Se sintió visiblemente halagado. Lo vi dirigirse hacia allí con la gabardina desabrochada y aquel morrocotudamente feo traje marrón. Si a un niño en la escuela le hubieran hecho pintar a un polizonte, ése hubiera sido el retrato de mi compañero. Encendí un cigarrillo y suspiré preguntándome si mi aspecto no sería igualmente arquetípico. Al cabo de un rato salió con el paso elástico de una apisonadora.

—El bar pertenece a un matrimonio sin hijos. Es un bar normal, los currantes del barrio desayunan y comen, por la noche está cerrado.

—¿Nada sospechoso?

—No. No han dado el teléfono a nadie ni les han pasado recado de recoger llamadas.

—¿No tienen sobrinos, no vienen pandillas de jóvenes?

—Habrá que controlarlos. ¿Qué le parece si lo hacemos durante una semana?

—Bien —me mordí los labios—. Esto es desesperante, estamos cerca de algo que no podemos tocar. ¿Recuerda el suplicio de Tántalo?

—Ya sabe que yo no tengo tanta cultura como usted.

—¿Otra vez con eso? ¡No me joda, Garzón! Ya me dirá para qué sirve la cultura en este puto trabajo que hacemos. Aquí sólo cuentan los hechos, las cosas inmediatas y palpables, insignificantes: un individuo que entró, otro que salió, un tercero que vio. Me siento como si dependiéramos de un montón de chorradas para llegar a saber algo. ¡Cultura!

Se quedó mirándome, taciturno.

—Dice usted cosas interesantes, Petra, pero ¡es tan extraña!, desprecia los valores que tiene, los que le han enseñado.

—Me la sudan los valores, Fermín.

Se rió por lo bajo y sacudió la cabeza. Discutiendo filosofías vitales con un policía frente al Café del Picador, en un coche que olía a tabaco. Buñuel no lo hubiera ideado diferente, aunque quizás en vez de un policía hubiera puesto un cardenal.

Fuimos dos días seguidos para espiar en aquel bar condenado. ¿Qué espiábamos? No lo sabíamos a ciencia cierta. No había movimientos ni tipos sospechosos. Acudíamos allí, estacionábamos el coche cerca, oíamos la radio. De vez en cuando Garzón se quedaba dentro y yo iba hasta el bar y tomaba un café. Al cabo de unas horas la única sospechosa era yo. ¿Qué pintaba allí? Los dueños y los clientes me miraban con desconfianza. ¿Qué podía querer? Observaba a los hombres jóvenes y altos, intentando advertir si llevaban reloj. Por supuesto todos llevaban relojes. Estábamos perdiendo el tiempo de un modo miserable.
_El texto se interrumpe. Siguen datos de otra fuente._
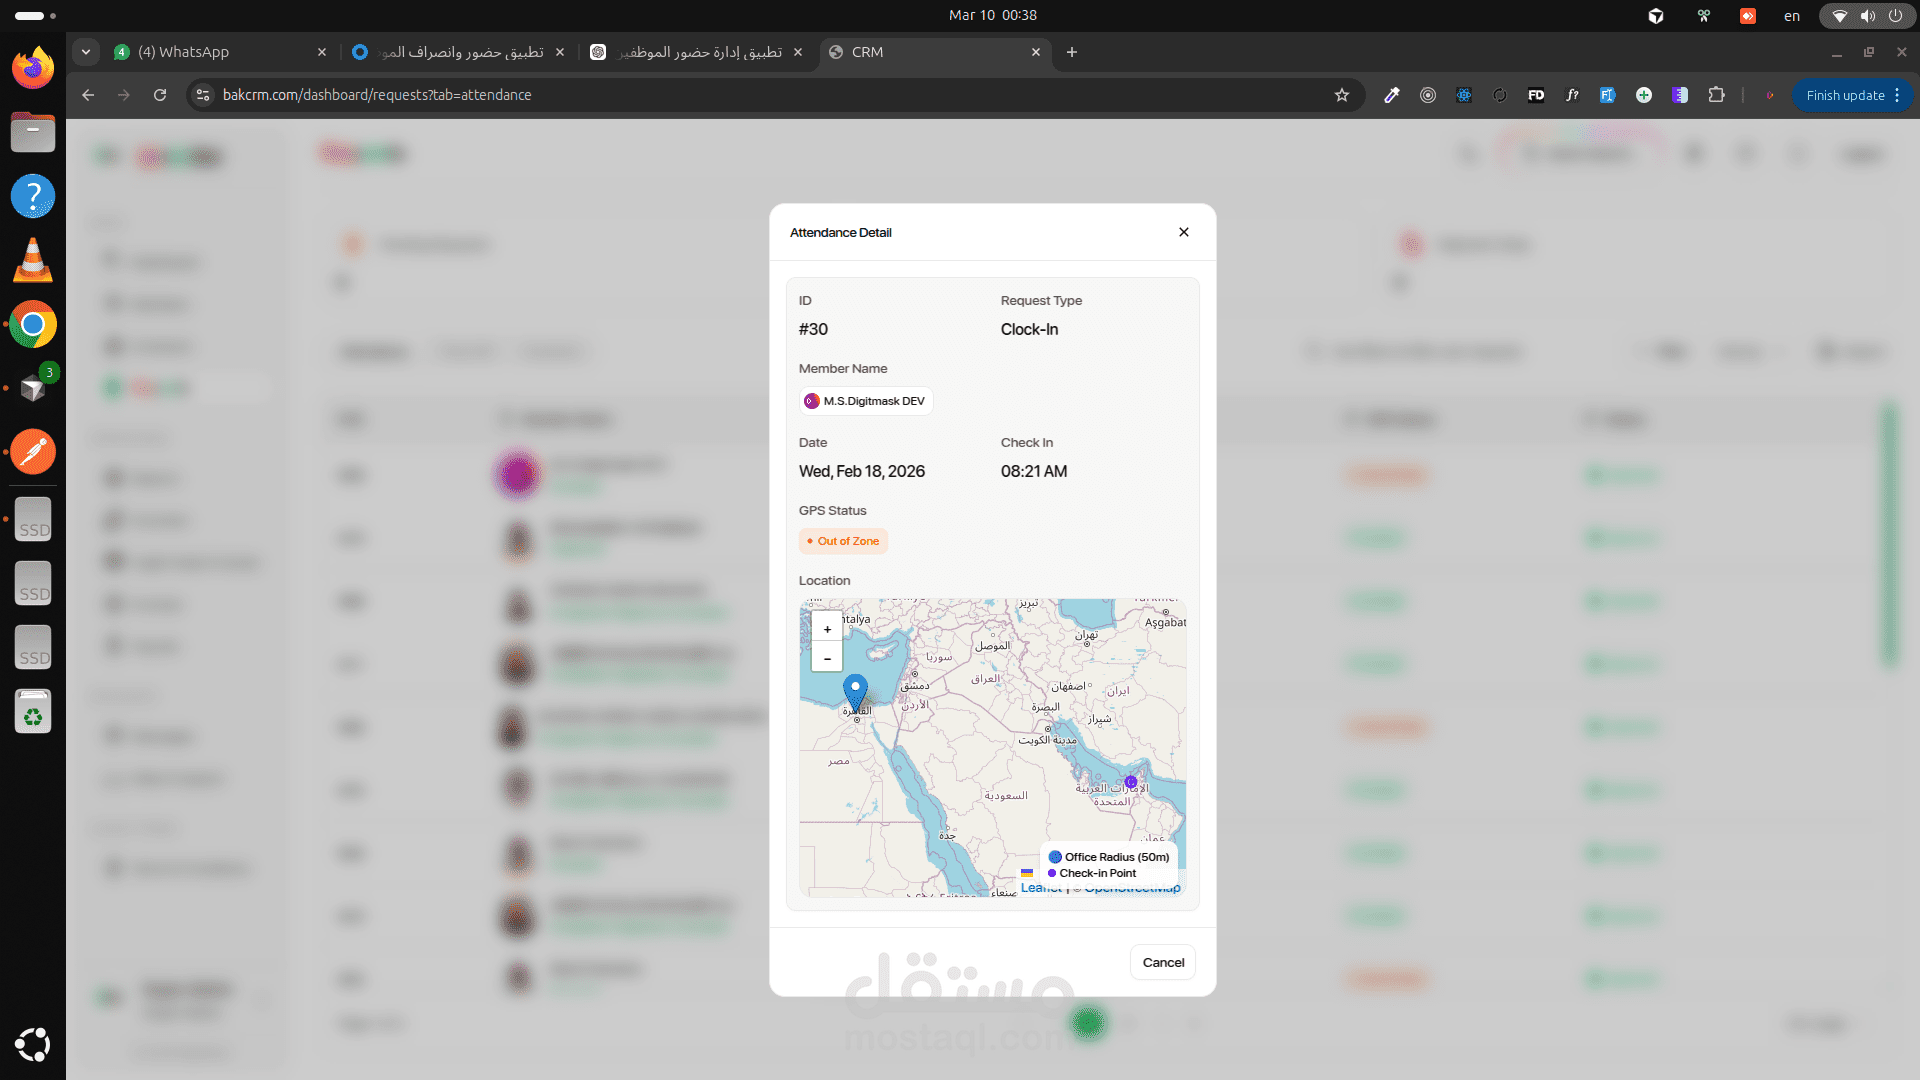Open the en keyboard language menu
The width and height of the screenshot is (1920, 1080).
point(1792,15)
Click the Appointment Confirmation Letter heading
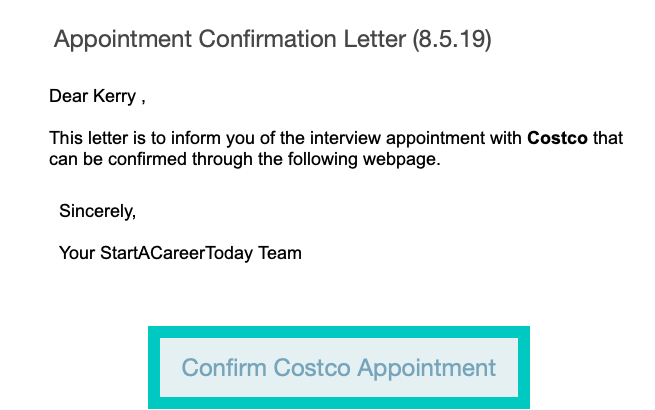The height and width of the screenshot is (410, 655). (x=272, y=40)
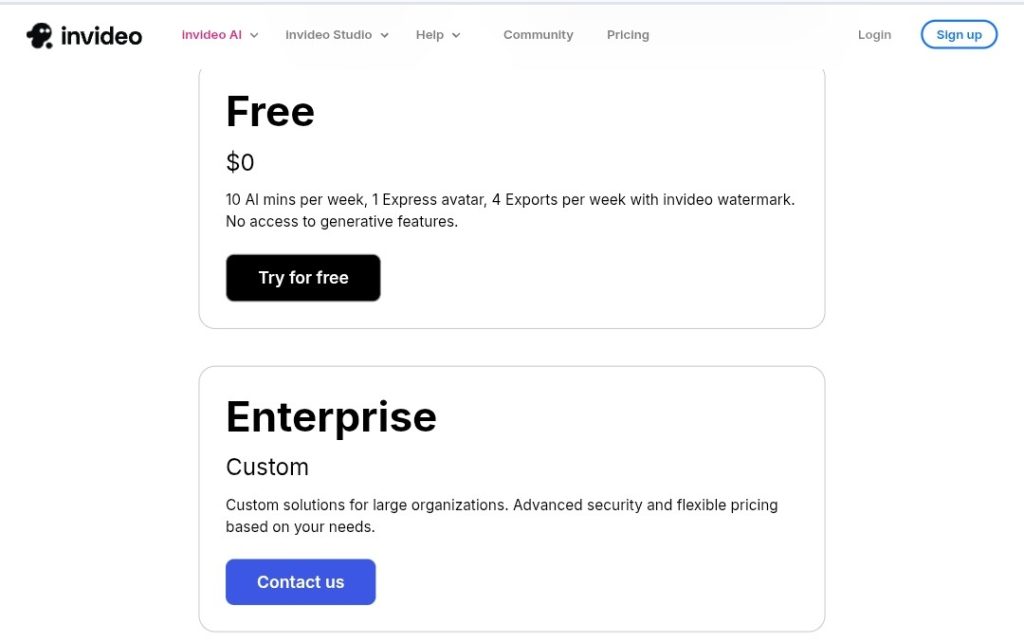Click the Custom pricing label
The image size is (1024, 643).
267,467
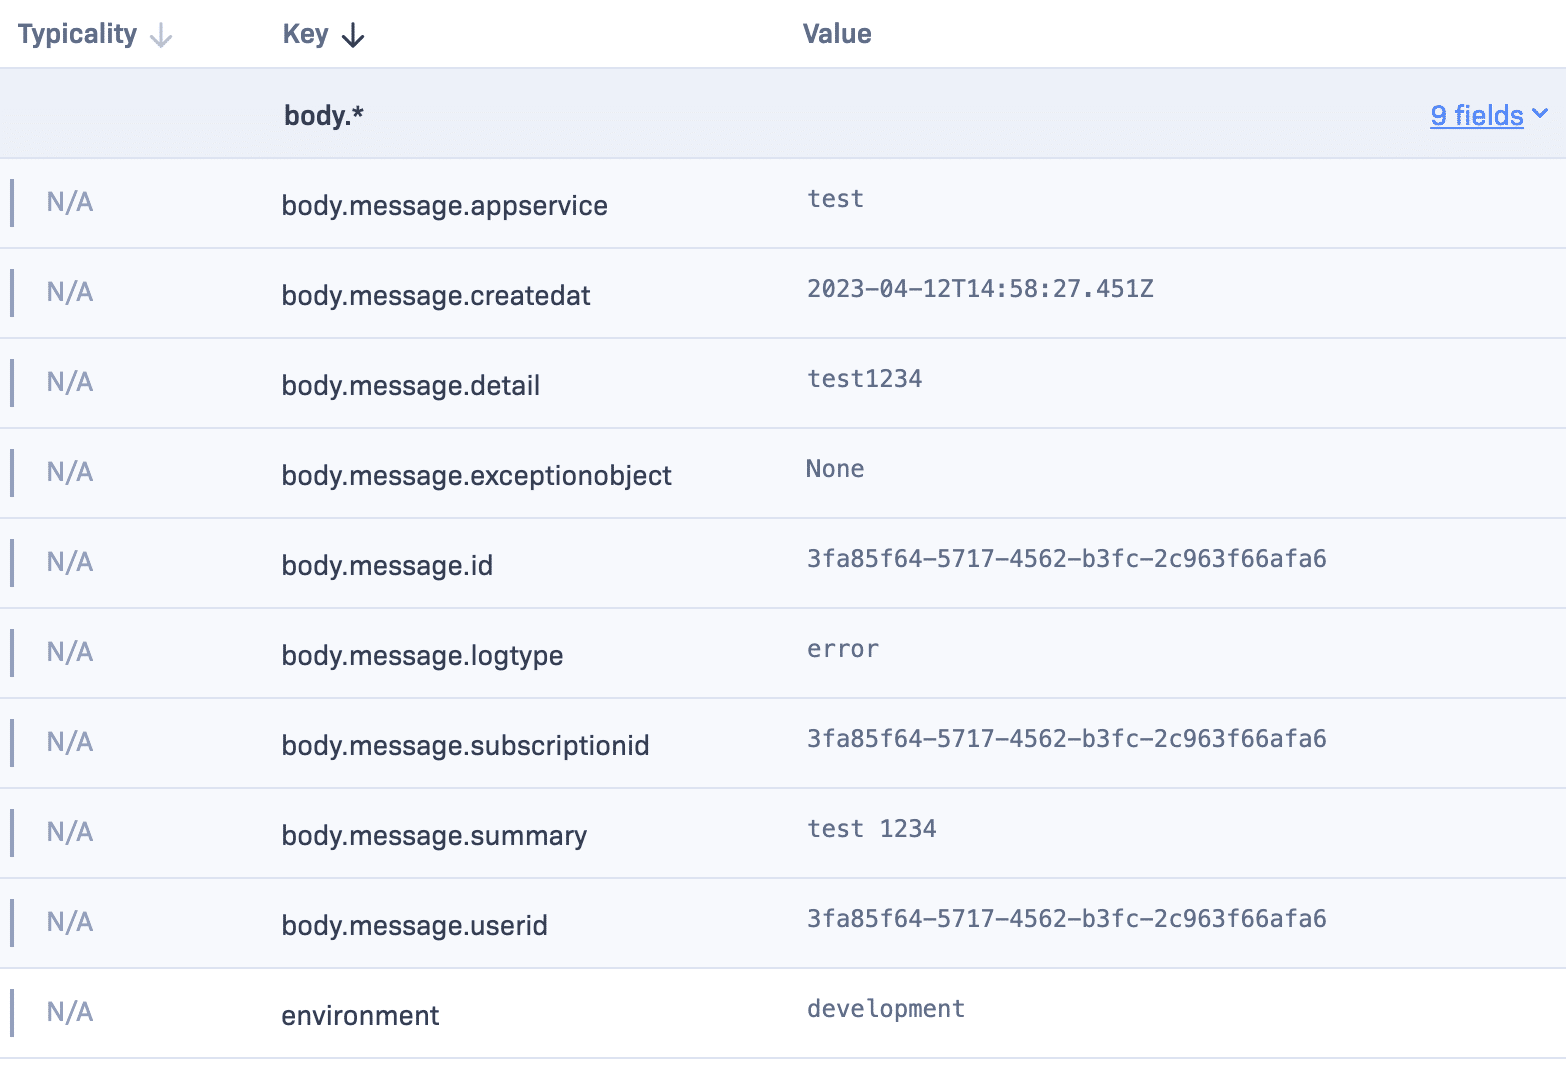Select the body.message.userid key

[x=414, y=926]
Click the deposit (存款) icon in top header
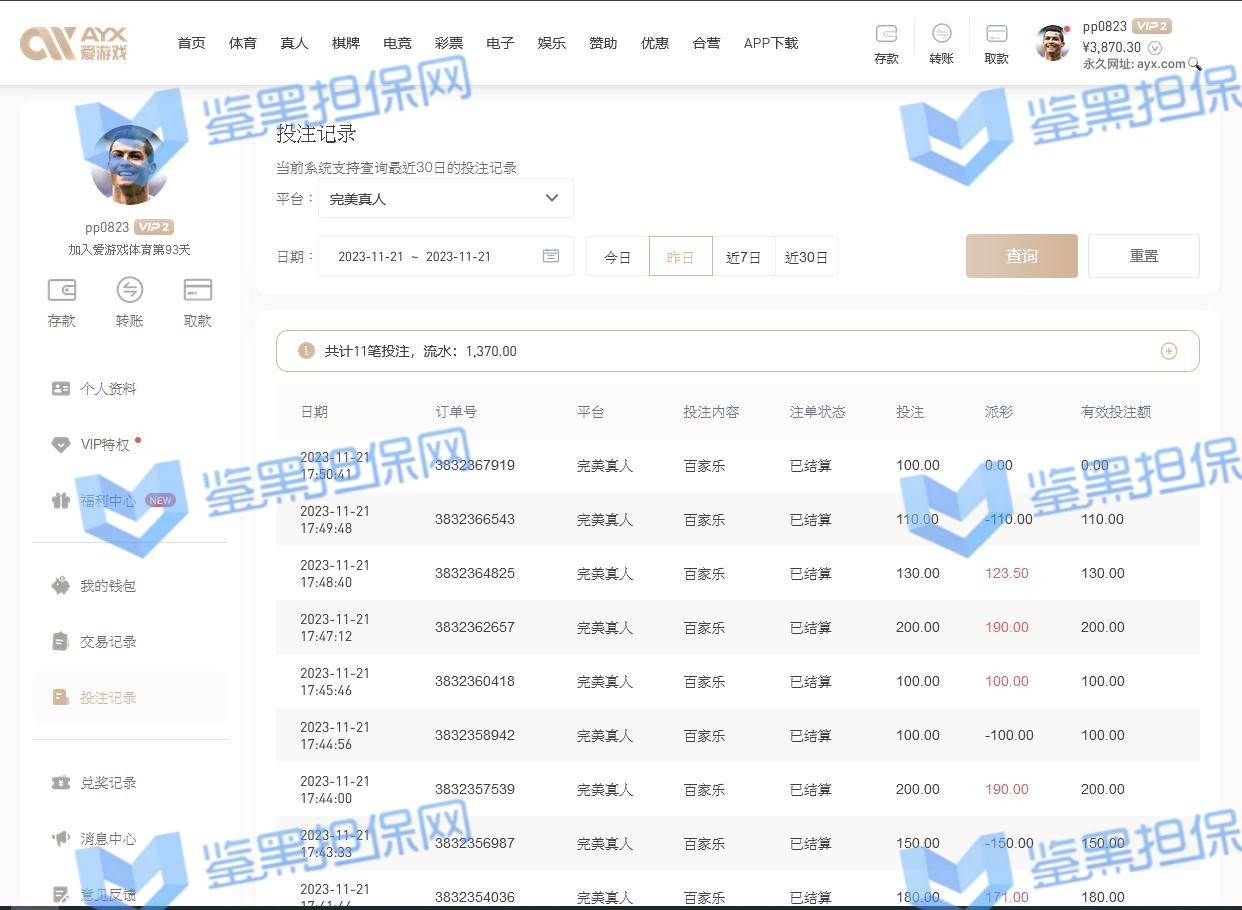Screen dimensions: 1242x910 [x=886, y=34]
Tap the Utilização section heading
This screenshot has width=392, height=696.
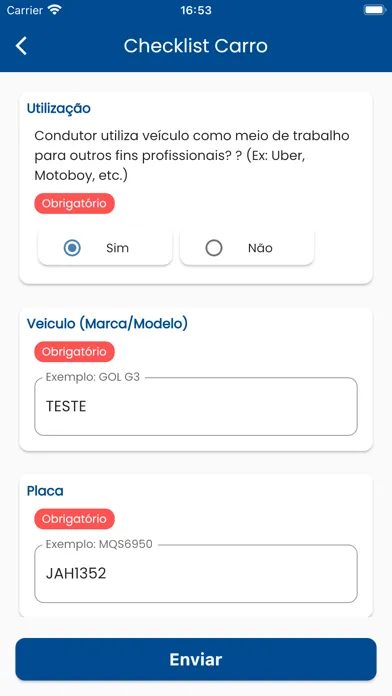[x=59, y=108]
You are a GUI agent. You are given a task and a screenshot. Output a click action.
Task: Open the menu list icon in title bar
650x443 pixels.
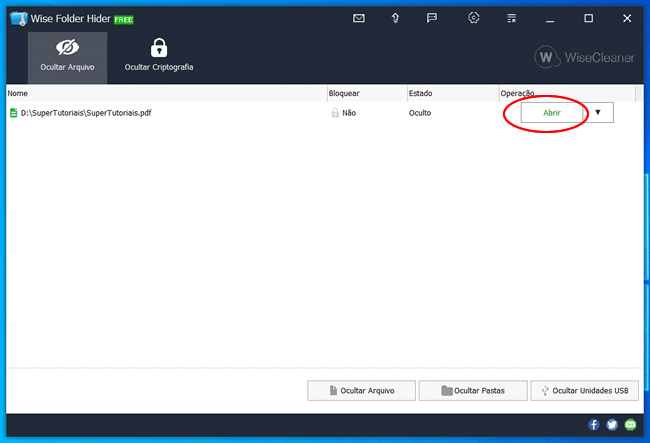[512, 18]
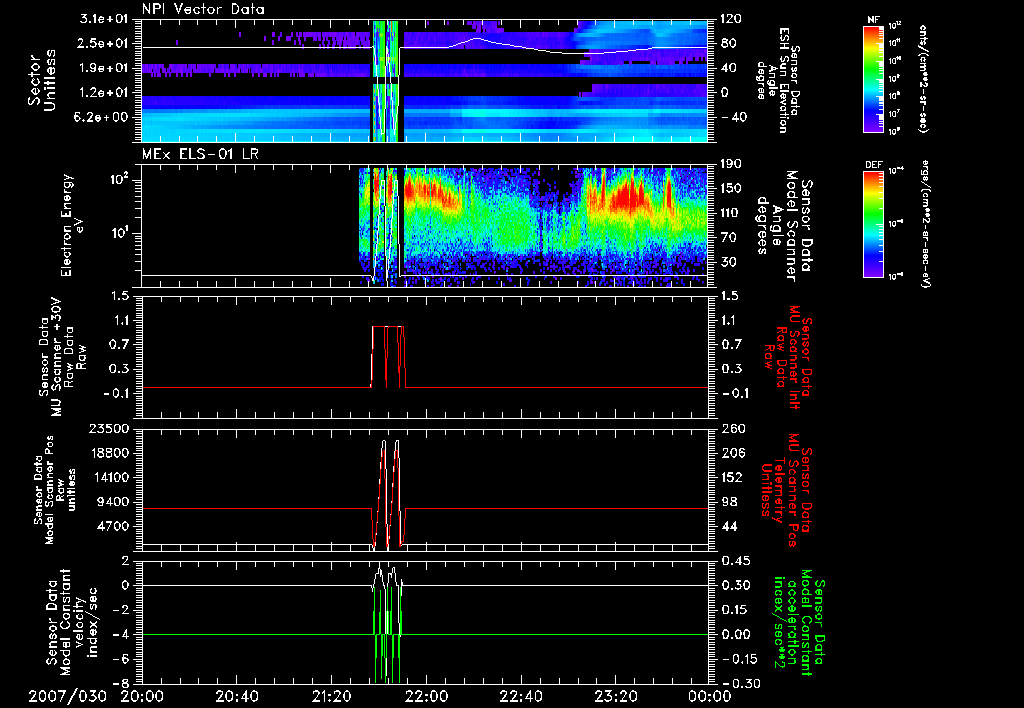The width and height of the screenshot is (1024, 708).
Task: Click the 23:20 time axis label
Action: 615,696
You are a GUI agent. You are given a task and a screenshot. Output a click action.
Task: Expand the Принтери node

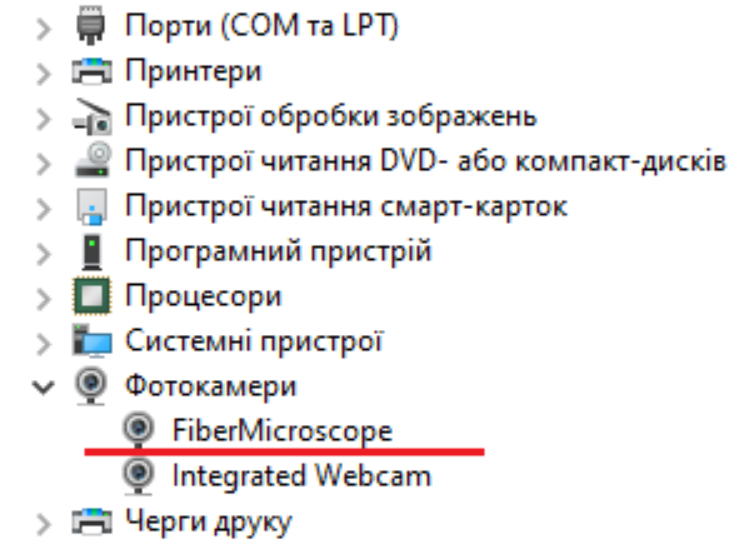click(x=43, y=72)
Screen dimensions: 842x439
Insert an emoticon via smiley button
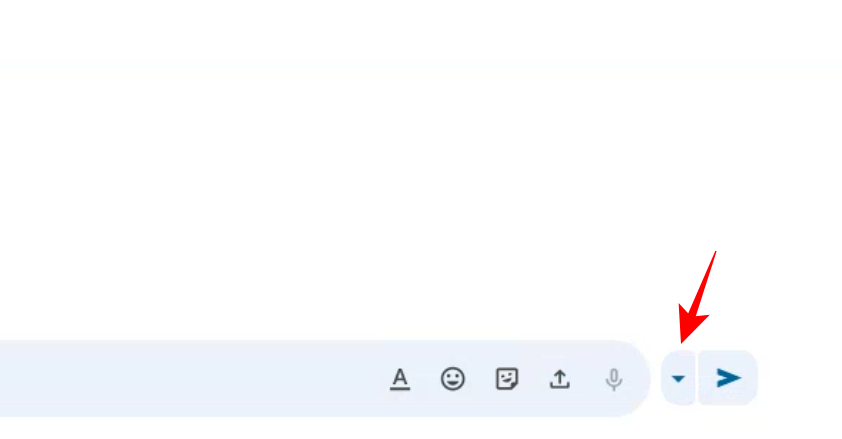click(x=453, y=379)
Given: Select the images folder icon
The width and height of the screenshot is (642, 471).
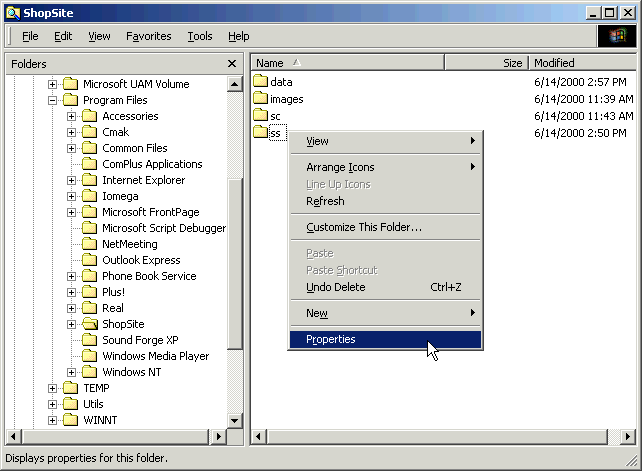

El segundo día, al entrar en mi casa por la noche, me sorprendí. Todo me resultaba distante y me daba igual. No intenté poner música ni prepararme cena caliente. Estaba embebida por la investigación, se había convertido en una recurrencia obsesiva y me importaba un pito la casa, mi vida, la privacidad. Incluso los geranios me traían sin cuidado, podían seguir durmiendo su congelación durante los siglos venideros. Me metí en la cama helada y me arropé. Un cabrón, quizás un desquiciado, se paseaba cerca de nosotros con una máquina de marcar chicas. Caí en un sueño ligero. Entreví un campo lleno de flores con las corolas bordeadas de púas sanguinolentas. El viento las mecía de un lado para otro con un vaivén enloquecedor. No podían dejar de moverse ni de gotear sangre. Eran frágiles, expuestas, pero estaban fuertemente hincadas en la tierra y les era imposible huir. Tardé bastante en recomponer y reconocer el sonido del teléfono, que oía como desde lejos. Después de haber cogido el auricular tardé también en entender lo que Garzón estaba diciéndome.